Presidential Commission on Deaths and Disappearances
- Native name: މަރާލާފައިވާ މީހުންނާއި ގެއްލުވާލާފައިވާ މީހުންގެ މައްސަލަތައް ތަޙުޤީޤުކުރާ ކޮމިޝަން
- Founded: 17 November 2018 in Malé, Maldives
- Founder: Ibrahim Mohamed Solih
- Defunct: 2 June 2024
- Key people: Husnu Al Suood (Chairperson); Ahmed Nashid (member); Adam Ibrahim (member); Fareesha Abdulla (member); Misbaah Abbas (member);
- Members: 4

= Presidential Commission on Deaths and Disappearances =

Maldivian commission (2018–2024)

The Presidential Commission on Deaths and Disappearances (މަރާލާފައިވާ މީހުންނާއި ގެއްލުވާލާފައިވާ މީހުންގެ މައްސަލަތައް ތަޙުޤީޤުކުރާ ކޮމިޝަން; DDCom), officially known as Commission on Investigation of Murders and Enforced Disappearances is a Maldivian presidential commission formed by president Ibrahim Mohamed Solih on 17 November 2018, on the day of his inauguration.

Within 4 days after its creation, the commission officially commenced operations on 21 November 2018. The comomission was tasked to investigate unresolved cases of murders and enforced disappearances from 1 January 2012 to 17 November 2018. The commission investigated 27 cases such as the disappaearance and murder of Ahmed Rilwan Abdulla, murder of Yameen Rasheed, Afrasheem Ali, and Raudha Athif.

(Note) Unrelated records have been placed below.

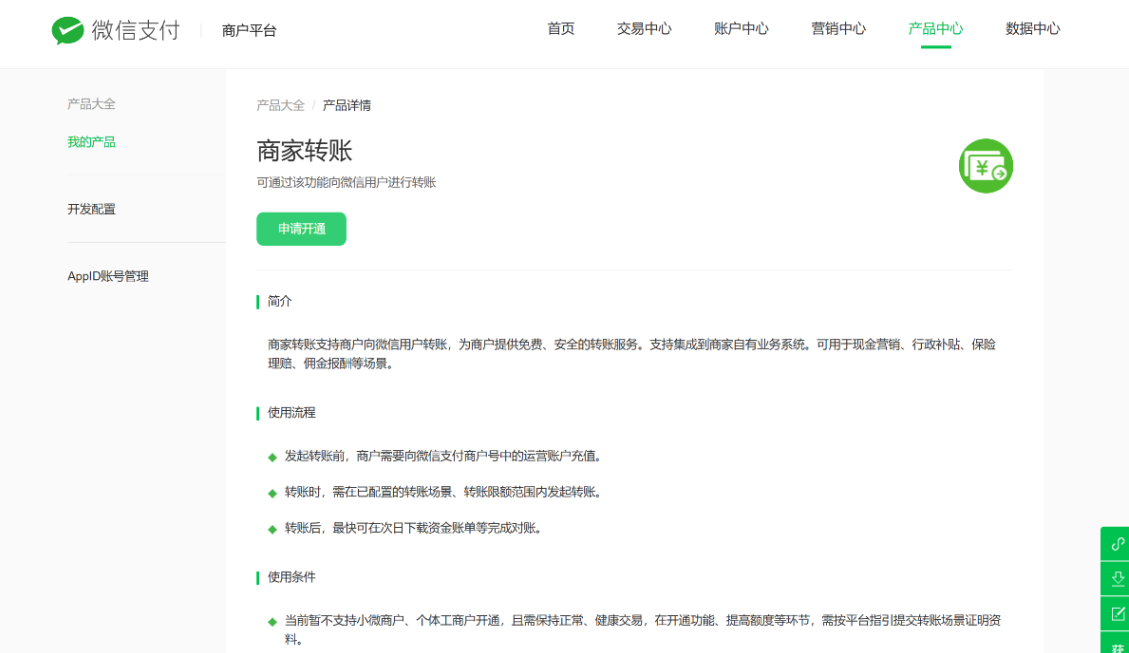
Task: Click the 产品详情 breadcrumb item
Action: (x=346, y=105)
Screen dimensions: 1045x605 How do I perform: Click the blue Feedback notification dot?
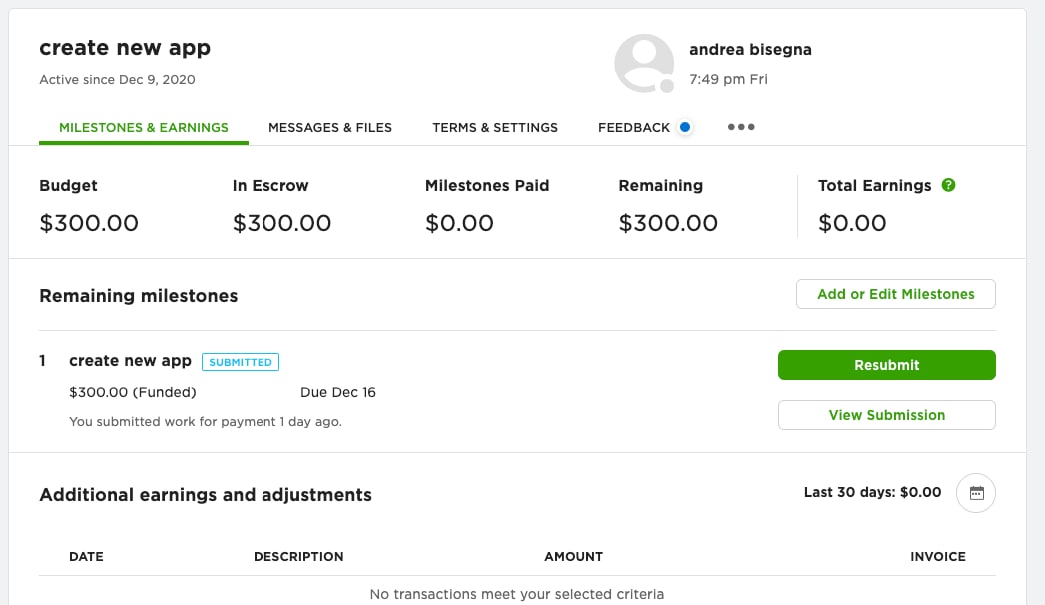[x=684, y=127]

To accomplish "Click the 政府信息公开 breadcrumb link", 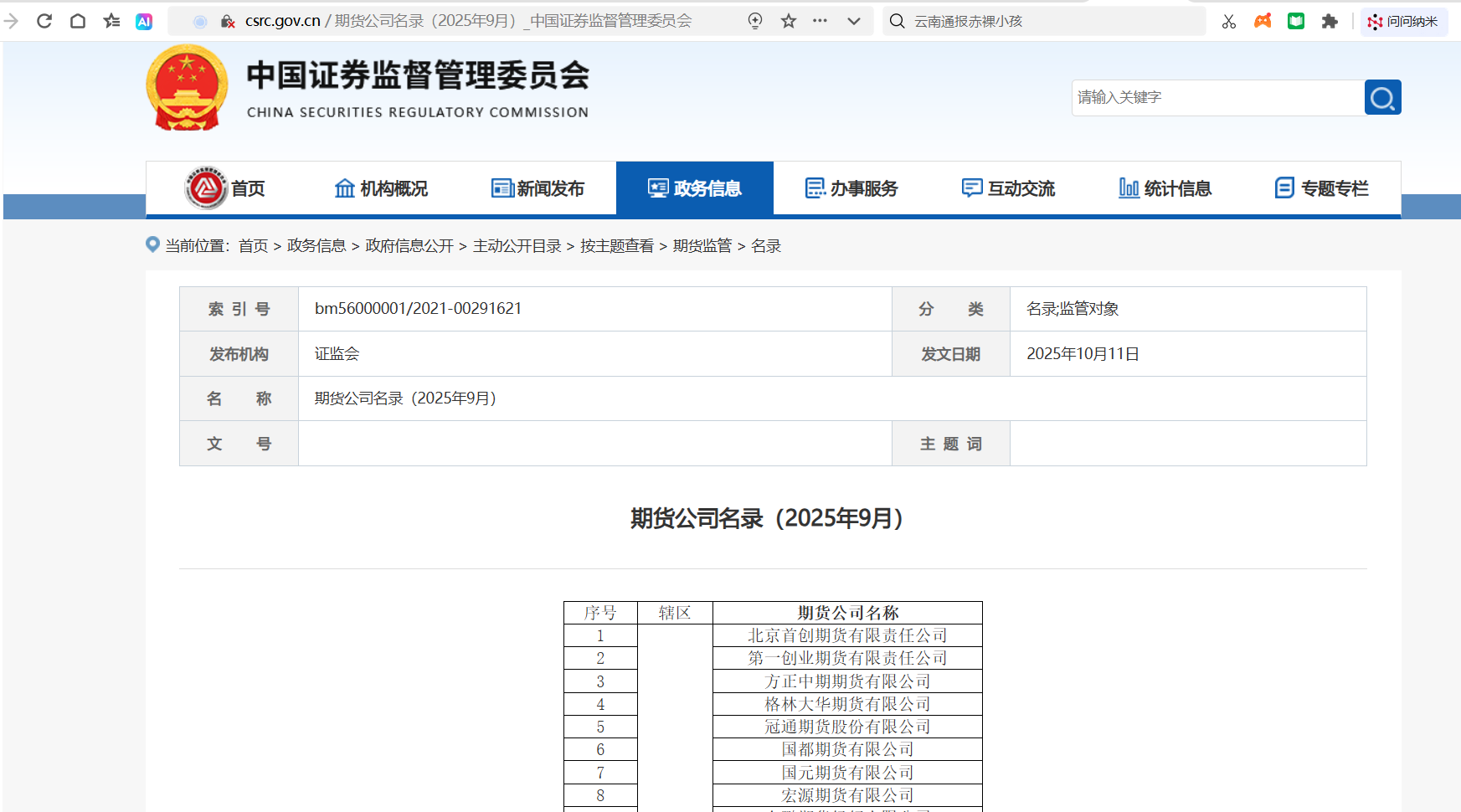I will [x=409, y=245].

== Investigations and reports ==
In total, the commission investigated 27 cases, with some international help from the FBI and the Western Australia Police Force. Some of the cases DDCom investigated have lacked investigation and have alleged corruption in the investigation, which made the general public and the families of the victims believe that the real perpretrators are free.

DDCom later in November 2019 finished its report on the murder of Afrasheem Ali and Raudha Athif, they forwarded the report to president Solih, the Maldives Police Service, and more. Later on, they released the Afrasheem's report to the public.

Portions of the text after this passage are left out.